Через несколько дней он возвращался в Париж по той же дороге и сидел на платформе в ожидании поезда. Появилась она и села рядом на единственную скамью. Он хотел встать. Она сказала:

— Сидите.

Они были одни. Он извинился, что принудил ее в тот раз перейти в другое купе: он непременно ушел бы сам, если бы догадался, что мешает. Она подтвердила с насмешливой улыбкой:

— Правда, вы ужасно назойливо смотрели на меня.

— Простите. Я не мог иначе… У вас был такой страдальческий вид, — сказал он.

— Ну и что же? — спросила она.

— Это получилось помимо моей воли. Да если бы вы увидели, что кто-то тонет, разве вы не протянули бы ему руку?

— Я? Даже не подумала бы, — ответила она. — Скорее помогла бы ему потонуть.

Она сказала это не то в шутку, не то с горечью, но, заметив озадаченный вид Кристофа, рассмеялась.

Подошел поезд. Только в последнем вагоне были свободные места. Она вошла первая. Кондуктор торопил их. Кристоф не хотел повторения недавней сцены и решил поискать себе другое место.

— Входите, — сказала она.

Он вошел. Она добавила:

— Сегодня мне это безразлично.

Они разговорились. Кристоф с большой горячностью пытался втолковать ей, что нельзя быть равнодушным к окружающим и что люди могут друг другу помочь хотя бы утешением…

— На меня утешения не действуют… — сказала она.

Кристоф стал возражать; тогда она добавила со своей обычной дерзкой усмешкой:

— Роль утешителя очень выигрышна.

Он понял не сразу. А когда понял, когда решил, что она подозревает его в личной заинтересованности, меж тем как ему искренне жаль ее, он с негодованием вскочил, распахнул дверцу и собрался спрыгнуть, хотя поезд уже тронулся. Ей стоило труда удержать его. Он сердито сел на место и закрыл дверцу, как раз когда поезд входил в туннель.

— Вот видите, — сказала она. — Вы могли погибнуть.

— Наплевать, — ответил он.

Кристоф больше не желал с ней разговаривать.

— Мир очень глупо устроен, — сказал он. — Люди мучают друг друга, мучаются сами, а когда хочешь помочь человеку, он тебя в чем-то подозревает. Вот гадость! Это не люди, а какие-то уроды.

Она, смеясь, пыталась его успокоить. Положила ему на руку свою затянутую в перчатку ручку и, ласково уговаривая, назвала его имя.

— Как, вы знаете меня? — удивился он.

— А кто кого не знает в Париже? Мы ведь одного поля ягоды. И напрасно я с вами так говорила. Я вижу, вы славный малый. Успокойтесь же! Дайте руку! Ну, помирились?

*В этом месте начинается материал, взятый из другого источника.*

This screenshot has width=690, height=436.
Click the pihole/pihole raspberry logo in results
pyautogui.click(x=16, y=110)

Они пожали друг другу руку и стали беседовать дружески.

— Я не виновата, — объяснила она. — Слишком горький у меня опыт, и теперь я не верю никому.

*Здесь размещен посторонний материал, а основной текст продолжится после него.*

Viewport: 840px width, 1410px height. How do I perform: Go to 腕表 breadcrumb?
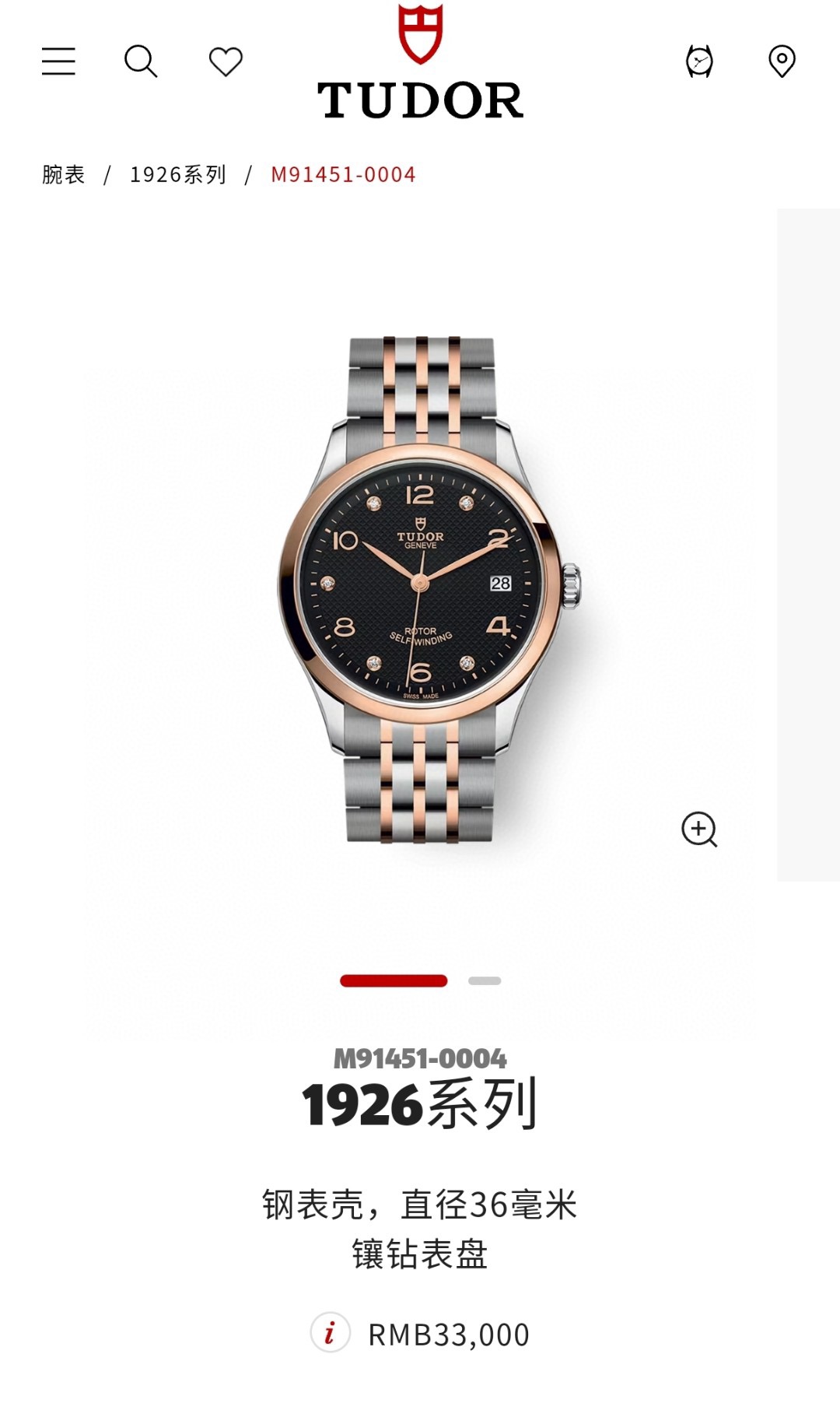coord(64,174)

— Меня тоже часто обманывали, — ответил Кристоф. — А я продолжаю верить людям.

— Сразу видно, что вы родились простофилей.

Он рассмеялся.

— Правда, мне часто приходилось глотать горькие пилюли. Но это меня не тревожит. Желудок у меня здоровый. Мне случалось справляться и с более крупным зверьем — с голодом, с нуждой, а иногда и с мерзавцами, которые портили мне кровь. Все это только пошло мне на пользу.

— Вам хорошо, — сказала она, — вы — мужчина.

— А вы — женщина.

— Это не бог весть что.

— Это красота, а может быть, и сама доброта! — воскликнул он.

Она засмеялась:

— Это! А что с этим делают люди?

— Надо защищаться.

— Тогда доброты ненадолго хватит.

— Значит, ее и было немного.

— Возможно. А главное — не к чему страдать. Все, что слишком, иссушает душу.

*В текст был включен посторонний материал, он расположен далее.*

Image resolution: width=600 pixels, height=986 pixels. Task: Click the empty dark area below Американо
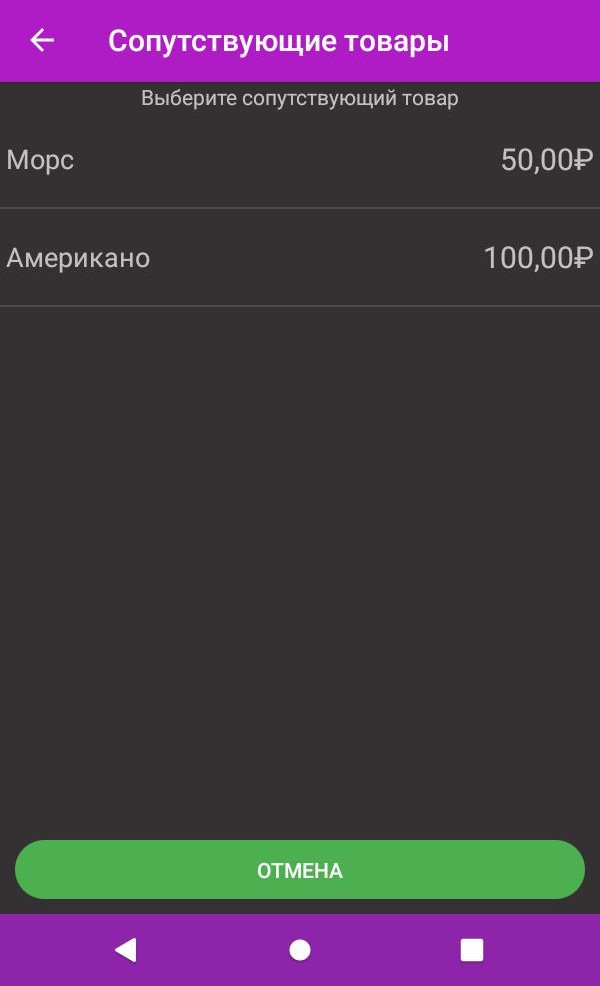(x=300, y=560)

Он хотел было выразить ей сочувствие, но вспомнил, какой отпор встретили недавно его соболезнования.

— Вы опять скажете, что роль утешителя выигрышна.

— Нет, больше не скажу, — обещала она. — Я чувствую, что вы по-настоящему добрый и искренний. Спасибо. Только не говорите мне ничего. Вы не знаете… Благодарю вас.

Поезд подходил к Парижу. Они расстались, не обменявшись ни адресами, ни приглашениями.

Месяца через два она пришла к Кристофу.

— Я пришла потому, что мне необходимо поговорить с вами. После нашей встречи я изредка вспоминала вас.

Она села.

— Только на минутку. Я вас не задержку.

Он начал что-то говорить. Она его прервала:

— Погодите немножко.

Они помолчали. Потом она сказала, улыбаясь:

— Я дошла до предела. Теперь мне лучше.

Он попытался расспросить ее.

— Нет, не надо! — сказала она.

Она осмотрелась по сторонам, задерживая взгляд на отдельных предметах и по-своему оценивая их, наконец увидела фотографию Луизы.

— Это мама? — спросила она.

— Да.

Она взяла карточку и вперила в нее ласковый взгляд.

— Милая старушка! — сказала она. — Вы счастливый!